++++ Data for this exercise ++++

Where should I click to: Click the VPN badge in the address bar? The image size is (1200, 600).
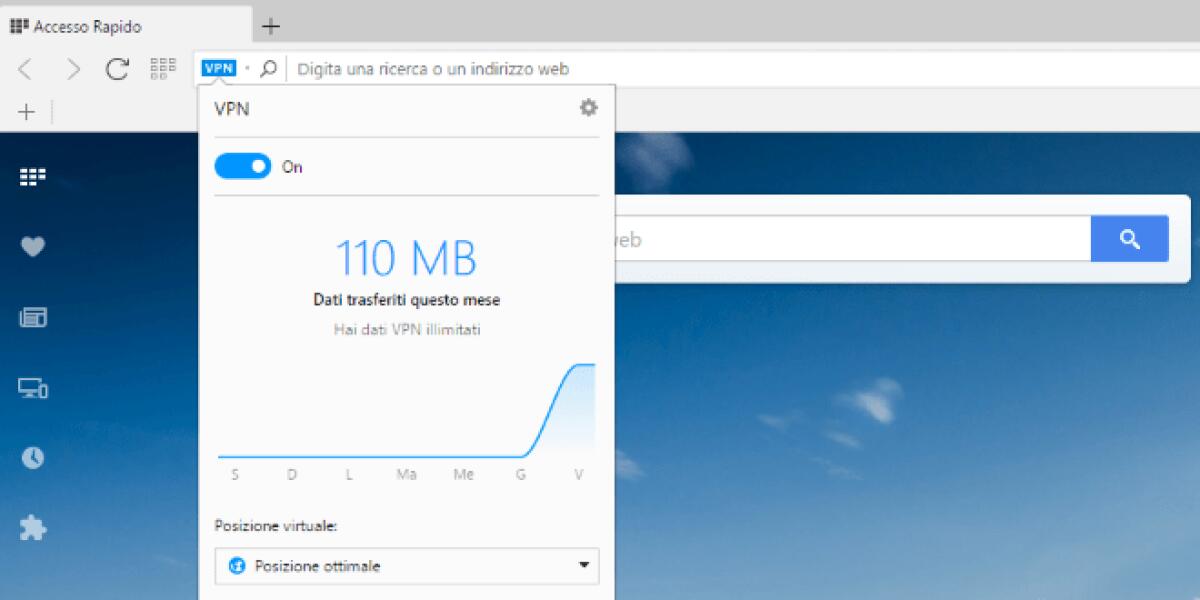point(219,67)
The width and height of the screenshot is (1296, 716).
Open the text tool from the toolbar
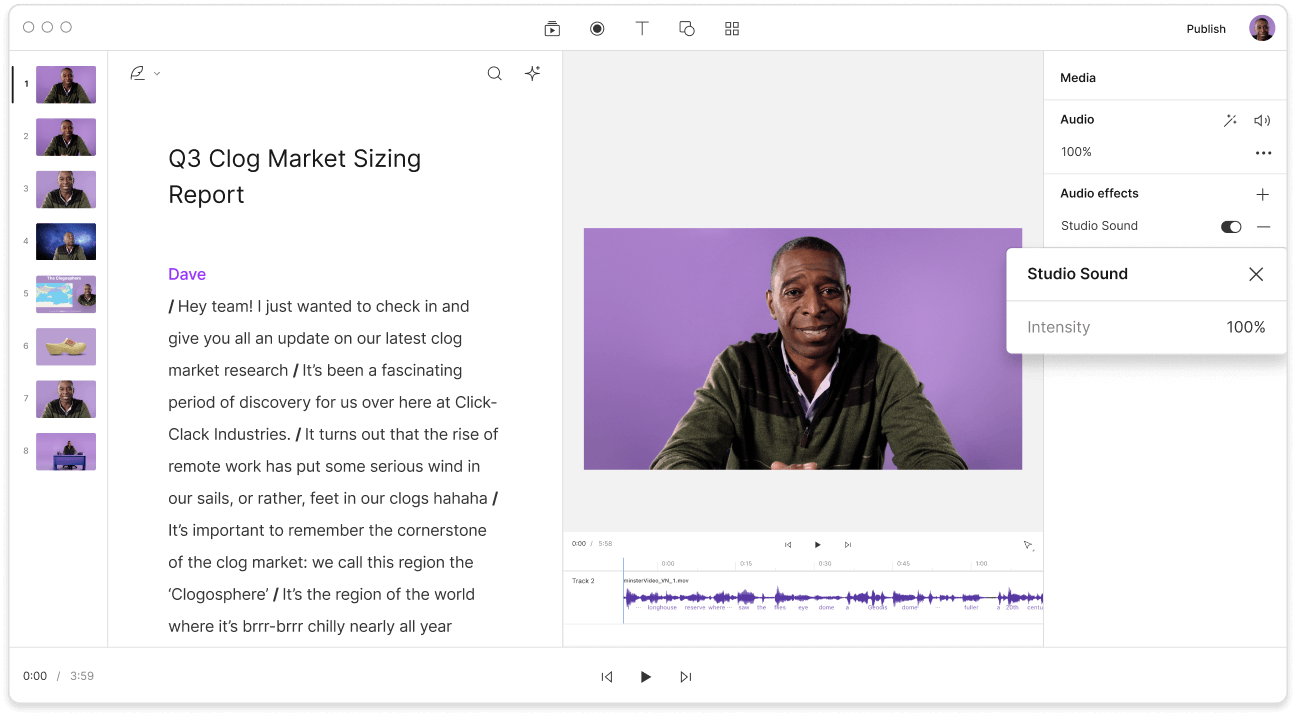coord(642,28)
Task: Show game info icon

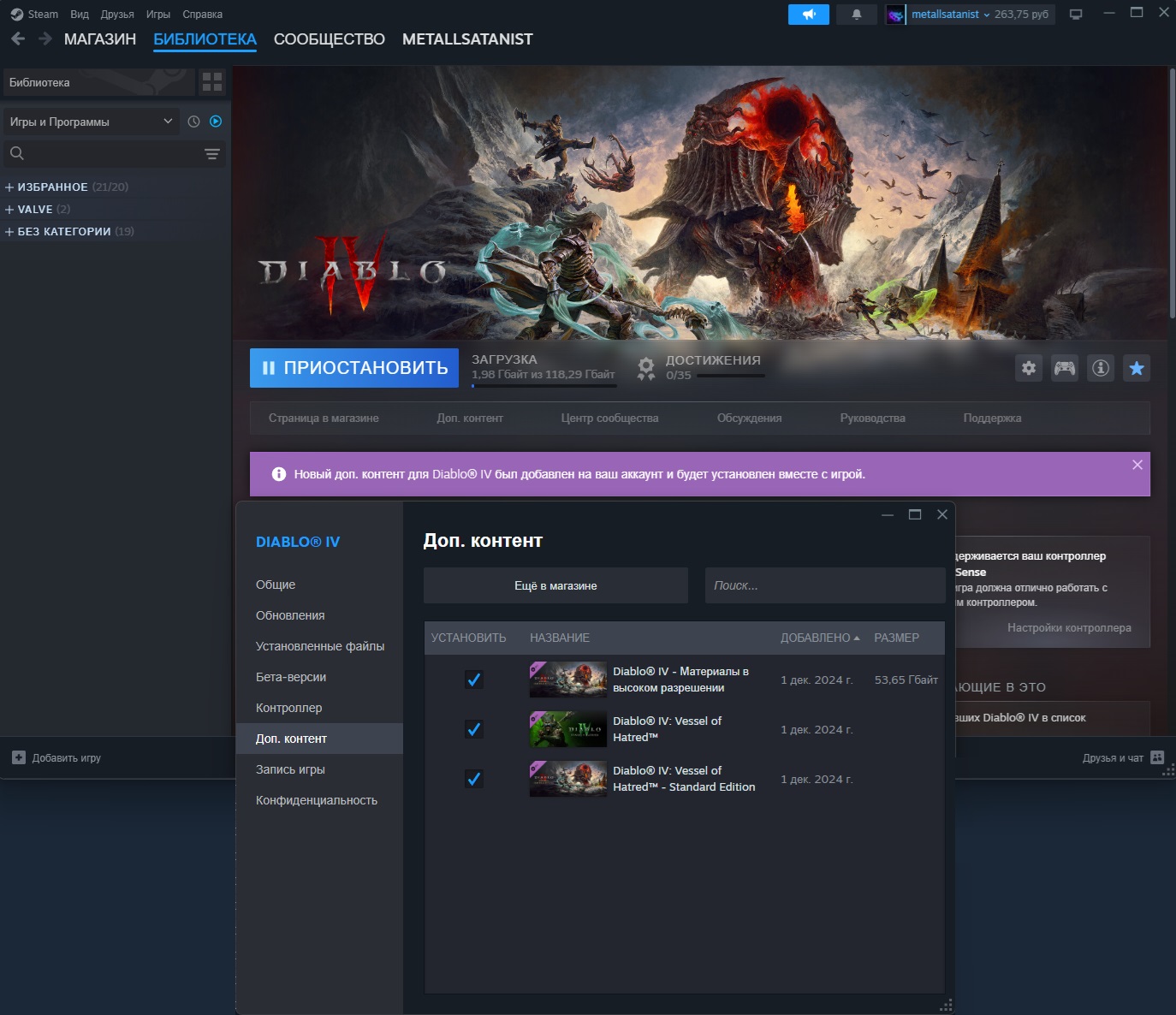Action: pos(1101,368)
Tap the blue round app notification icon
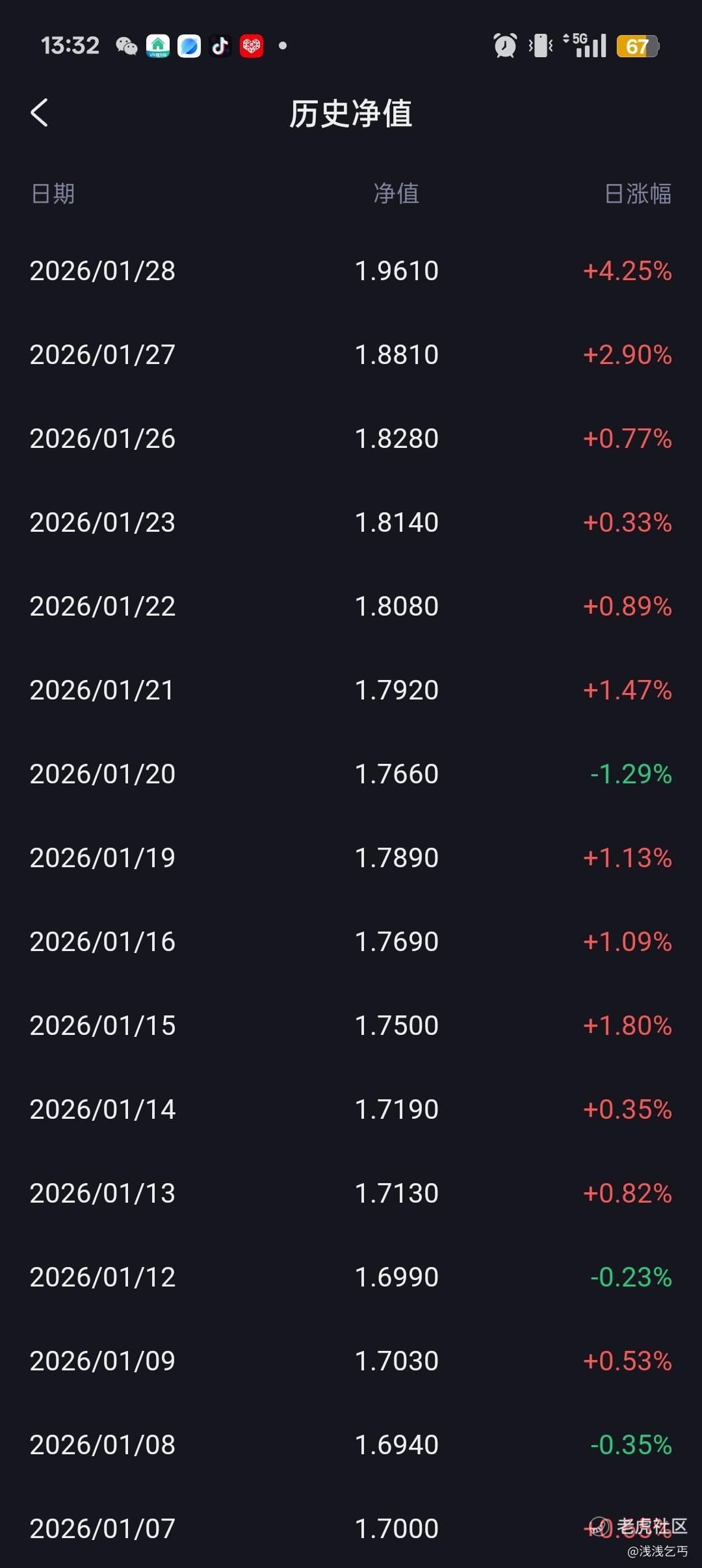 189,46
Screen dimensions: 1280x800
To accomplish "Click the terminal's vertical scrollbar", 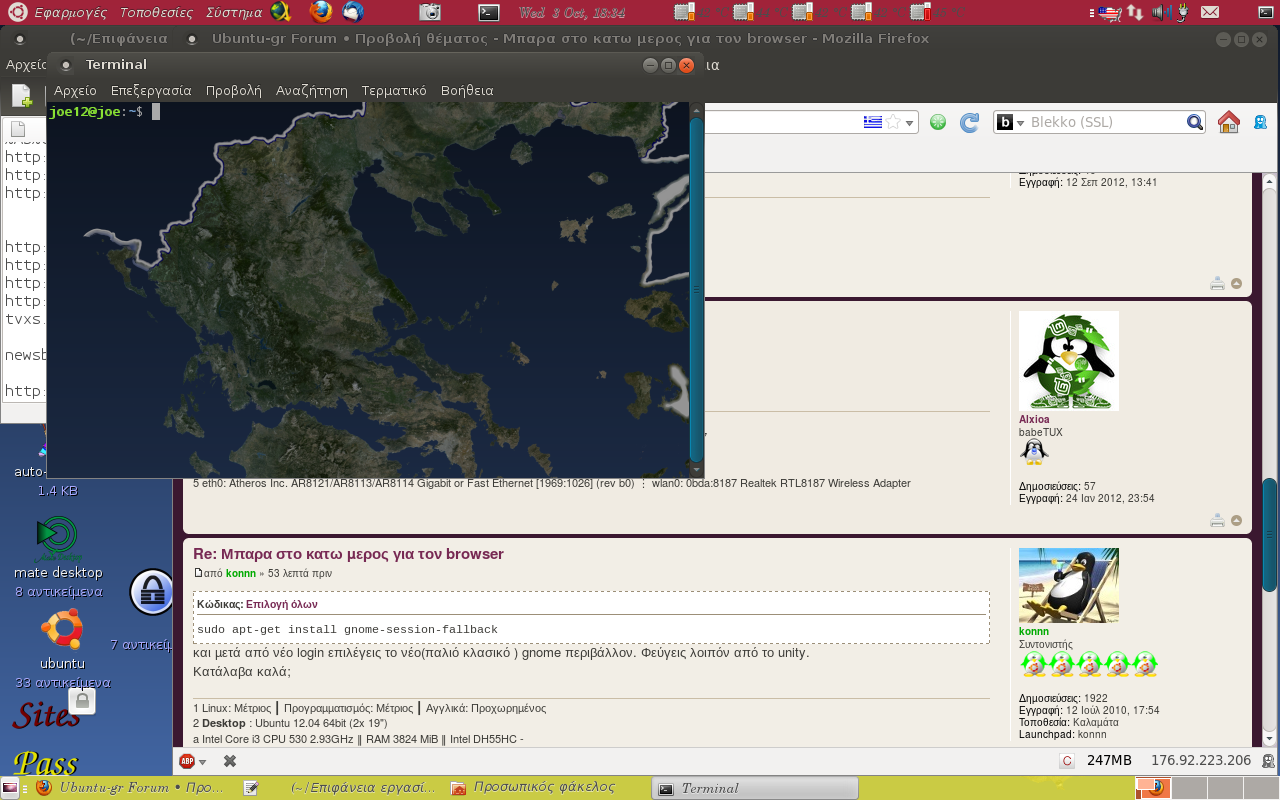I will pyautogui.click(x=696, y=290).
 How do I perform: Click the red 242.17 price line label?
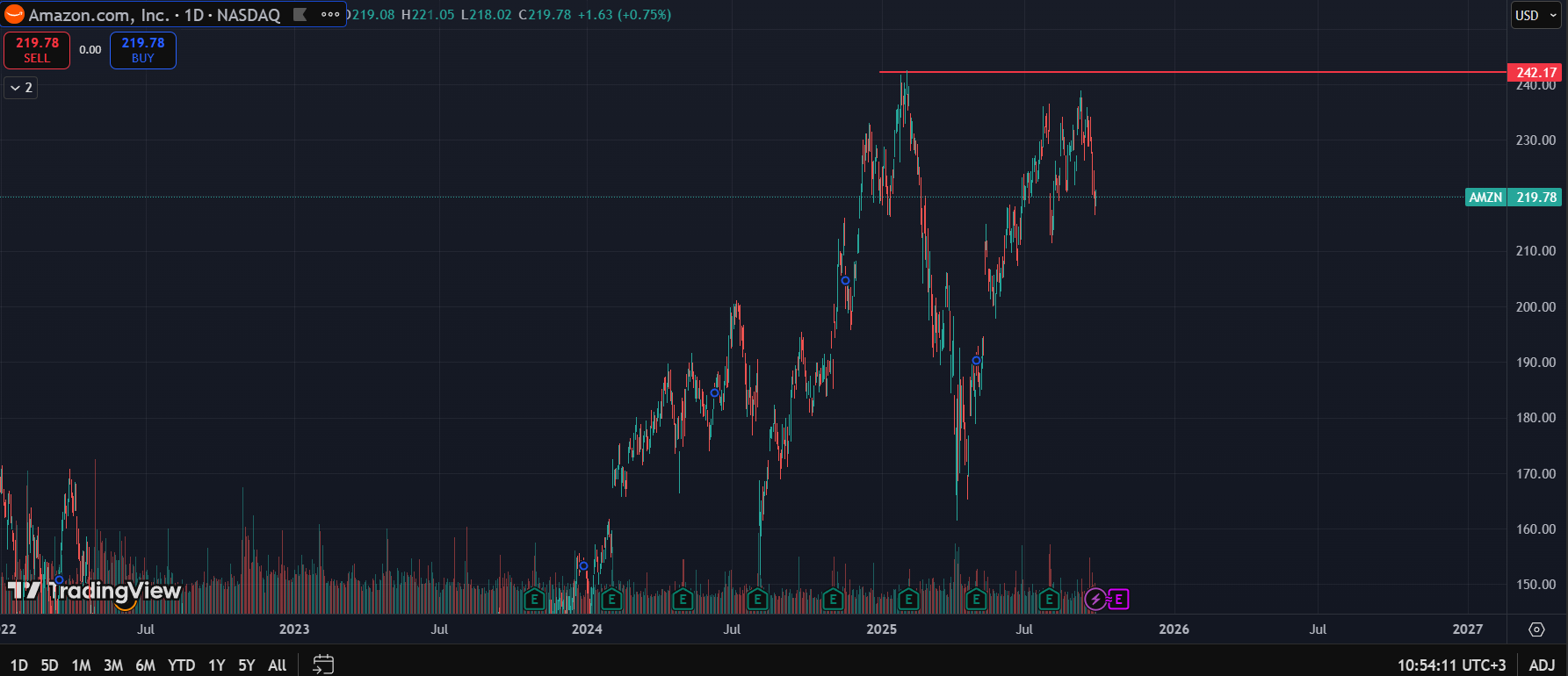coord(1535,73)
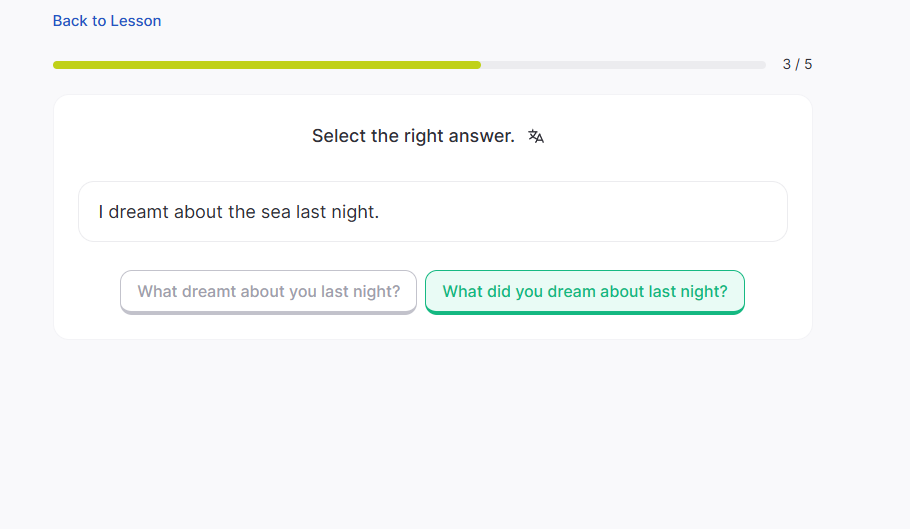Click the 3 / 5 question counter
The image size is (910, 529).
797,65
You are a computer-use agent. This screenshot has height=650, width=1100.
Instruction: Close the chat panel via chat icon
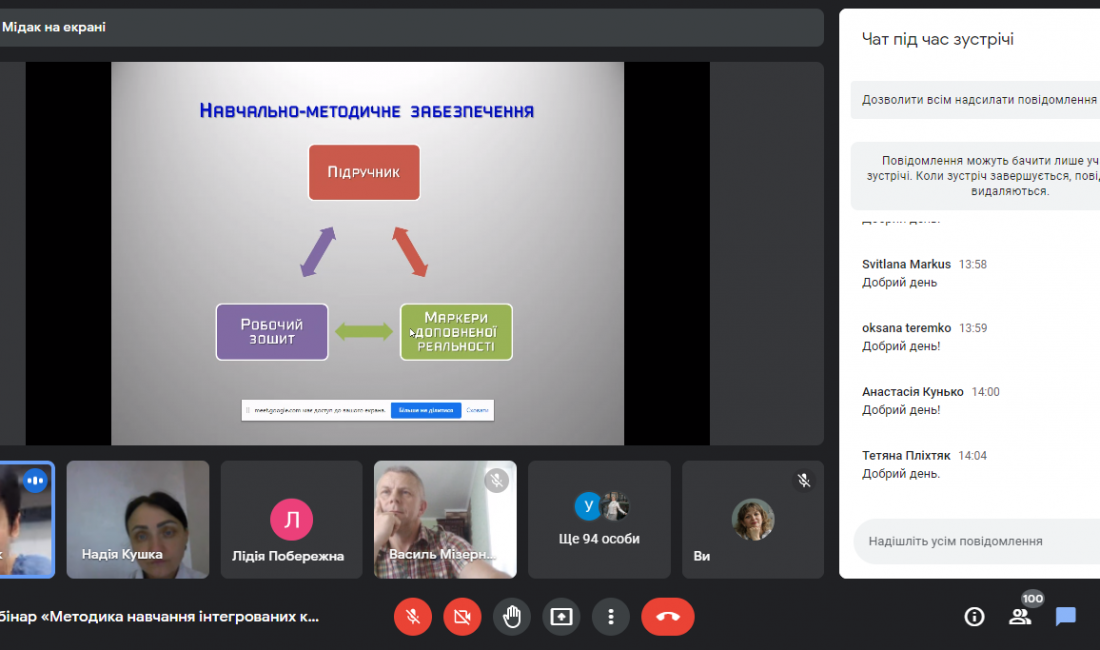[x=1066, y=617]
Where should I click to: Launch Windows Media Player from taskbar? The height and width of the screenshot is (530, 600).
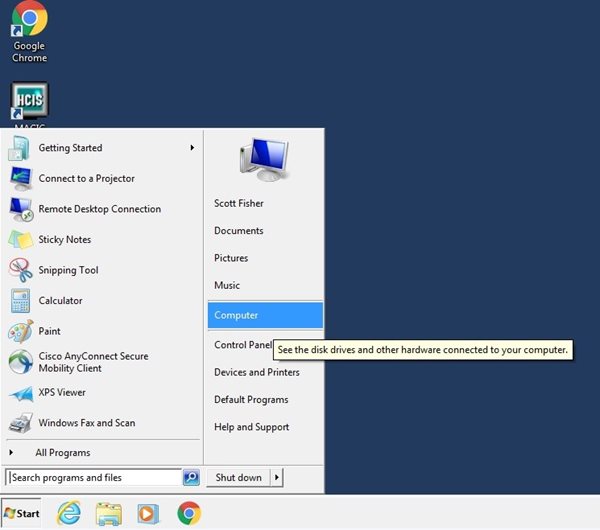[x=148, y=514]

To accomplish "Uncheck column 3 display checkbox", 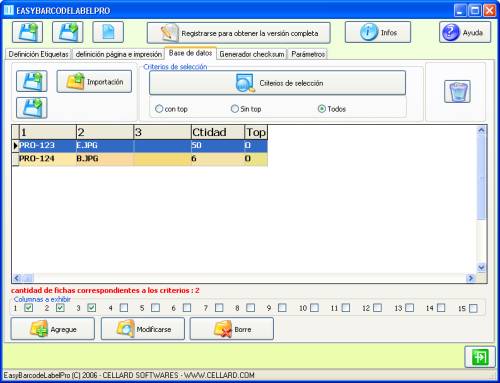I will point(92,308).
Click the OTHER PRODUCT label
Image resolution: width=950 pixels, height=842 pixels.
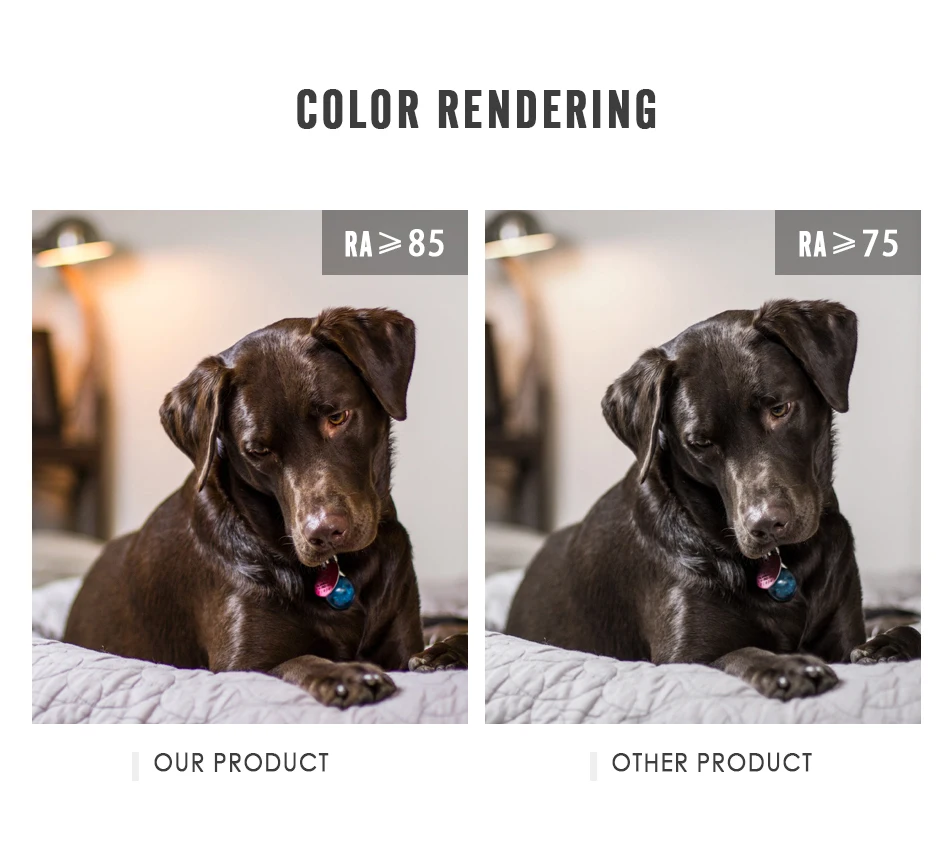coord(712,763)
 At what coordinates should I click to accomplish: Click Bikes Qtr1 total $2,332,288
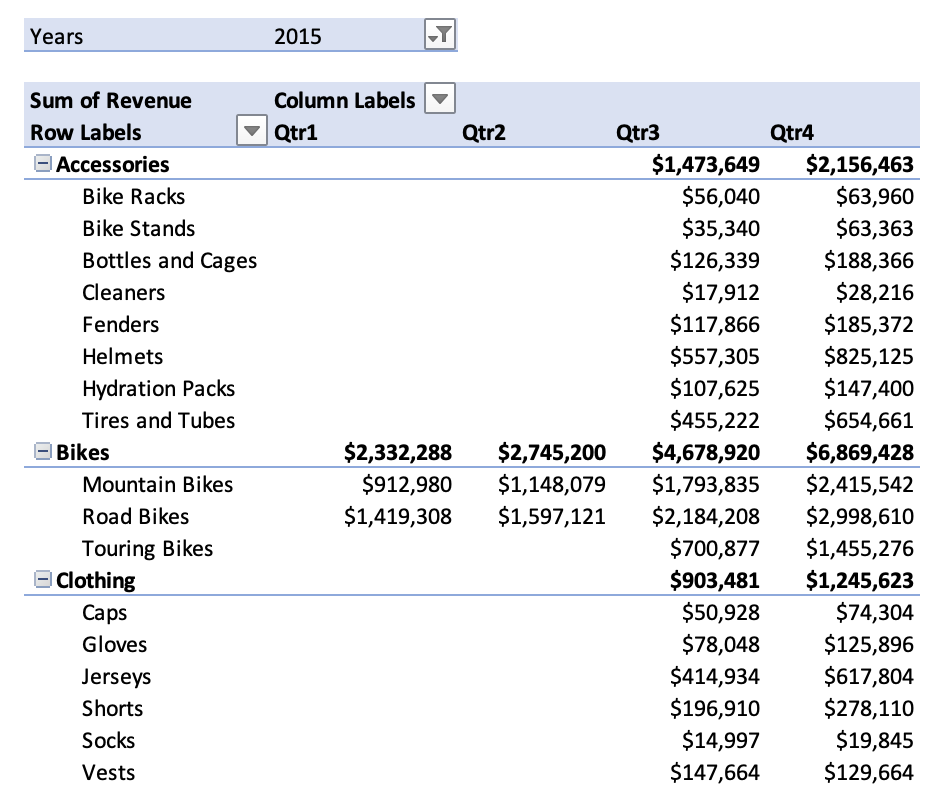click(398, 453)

++++

What is being asked.
Quote the records above exactly, from the first line through the line containing "Screen dimensions: 1280x800", and leave out the pictures.

Completed task.
Where should I click to: Click the VPN badge in the address bar? The image size is (1200, 600).
point(219,67)
The width and height of the screenshot is (1296, 716).
Open the text tool from the toolbar
coord(642,28)
Task: Show game info icon

Action: pos(1101,368)
Tap the blue round app notification icon
 189,46
Screen dimensions: 1280x800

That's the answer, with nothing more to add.